A little Permethrin, Lindane, or Malathion, and everything'll be all better. And for itching, there's Benadryl.
posted by Smart Dalek at 11:40 AM on September 24, 2007


Attack the weak point for massive damage!
posted by Hlewagast at 11:42 AM on September 24, 2007 [1 favorite]


Come to the Maryland Science Center and see the HUGE CRAB!
posted by Faint of Butt at 11:46 AM on September 24, 2007


"kitties and cats step aside. Huge Crab Awaits !!! "
posted by Artw at 11:46 AM on September 24, 2007


That crab is so huge its got its own orchestral score.
posted by steef at 11:46 AM on September 24, 2007


Faint of Butt - On no account "touch wonder" of "huge crab".
posted by Artw at 11:47 AM on September 24, 2007


those look delicious. who's got old bay or melted butter?
posted by Mach5 at 11:48 AM on September 24, 2007


Can they be defeated with poor web design?
posted by ninjew at 11:49 AM on September 24, 2007 [1 favorite]


This is fun to make a blog on the computer website.
posted by unknowncommand at 11:49 AM on September 24, 2007 [8 favorites]

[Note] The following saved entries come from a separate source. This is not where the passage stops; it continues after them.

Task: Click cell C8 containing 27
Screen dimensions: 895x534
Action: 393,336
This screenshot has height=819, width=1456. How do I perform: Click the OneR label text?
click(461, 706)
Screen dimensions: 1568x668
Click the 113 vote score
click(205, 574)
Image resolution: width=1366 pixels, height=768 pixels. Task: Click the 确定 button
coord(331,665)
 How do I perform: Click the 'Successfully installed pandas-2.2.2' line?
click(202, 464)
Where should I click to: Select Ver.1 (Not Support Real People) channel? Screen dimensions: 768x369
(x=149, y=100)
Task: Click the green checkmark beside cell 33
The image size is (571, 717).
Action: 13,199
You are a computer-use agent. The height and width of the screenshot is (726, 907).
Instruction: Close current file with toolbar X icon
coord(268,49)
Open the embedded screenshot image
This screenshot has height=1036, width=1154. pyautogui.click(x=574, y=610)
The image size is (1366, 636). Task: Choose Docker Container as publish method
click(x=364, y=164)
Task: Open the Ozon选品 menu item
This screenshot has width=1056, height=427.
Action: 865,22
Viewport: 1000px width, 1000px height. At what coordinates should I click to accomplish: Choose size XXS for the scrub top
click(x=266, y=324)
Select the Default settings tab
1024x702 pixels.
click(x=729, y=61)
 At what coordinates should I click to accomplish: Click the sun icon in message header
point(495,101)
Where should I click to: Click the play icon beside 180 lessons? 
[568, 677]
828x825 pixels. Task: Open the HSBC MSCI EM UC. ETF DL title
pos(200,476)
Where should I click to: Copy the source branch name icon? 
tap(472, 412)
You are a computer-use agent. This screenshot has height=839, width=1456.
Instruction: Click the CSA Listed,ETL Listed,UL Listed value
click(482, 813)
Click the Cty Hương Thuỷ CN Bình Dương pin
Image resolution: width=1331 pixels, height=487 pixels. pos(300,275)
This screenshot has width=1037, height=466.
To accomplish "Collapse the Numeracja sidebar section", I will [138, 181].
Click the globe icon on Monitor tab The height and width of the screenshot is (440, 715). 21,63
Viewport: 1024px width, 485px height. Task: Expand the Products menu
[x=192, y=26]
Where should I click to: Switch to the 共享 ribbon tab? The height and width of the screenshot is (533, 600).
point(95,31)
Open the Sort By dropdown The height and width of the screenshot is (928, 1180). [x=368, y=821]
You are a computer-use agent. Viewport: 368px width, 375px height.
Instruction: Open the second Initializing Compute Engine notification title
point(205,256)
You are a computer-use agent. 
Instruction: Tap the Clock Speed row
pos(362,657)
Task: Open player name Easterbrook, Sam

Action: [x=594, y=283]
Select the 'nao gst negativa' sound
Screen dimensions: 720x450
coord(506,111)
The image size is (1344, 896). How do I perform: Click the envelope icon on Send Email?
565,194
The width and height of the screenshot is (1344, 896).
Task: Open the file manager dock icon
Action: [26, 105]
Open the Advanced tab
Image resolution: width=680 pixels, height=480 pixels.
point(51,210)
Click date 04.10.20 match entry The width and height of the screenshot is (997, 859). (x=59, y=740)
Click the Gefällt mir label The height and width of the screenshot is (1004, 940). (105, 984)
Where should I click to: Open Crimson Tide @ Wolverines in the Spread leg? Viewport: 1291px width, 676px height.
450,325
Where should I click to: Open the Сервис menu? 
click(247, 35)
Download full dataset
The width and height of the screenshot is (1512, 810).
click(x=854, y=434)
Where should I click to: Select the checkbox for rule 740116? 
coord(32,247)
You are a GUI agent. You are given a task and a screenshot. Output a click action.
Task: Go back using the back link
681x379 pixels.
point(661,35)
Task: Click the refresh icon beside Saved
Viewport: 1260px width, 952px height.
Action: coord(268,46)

I've got a huge crab -- in my pants.
posted by PeterMcDermott at 11:52 AM on September 24, 2007


Ladies and gentlemen, I give you your next LOL site.
posted by Wonderwoman at 12:05 PM on September 24, 2007


Holy Shit, those are big crabs.
posted by melorama at 12:06 PM on September 24, 2007


lolcrabs?
posted by tehloki at 12:10 PM on September 24, 2007


What's the deal with crabs climbing trees (or garbage cans)? I've never seen that before.
posted by delmoi at 12:15 PM on September 24, 2007


Huh, check out the jobs section.
posted by delmoi at 12:16 PM on September 24, 2007


kitties and cats step aside.

Huge Crab is the new web 2.0 buzz word. For this reason, investors have approached hugecrab.com and expressed interest in buying, and or developing hugecrab.com for their own motives. Currently Hugecrab.com is no longer accepting applicants for our second round of funding. However, we encourage investors to stay tuned, as we may require more liquidity at any moment.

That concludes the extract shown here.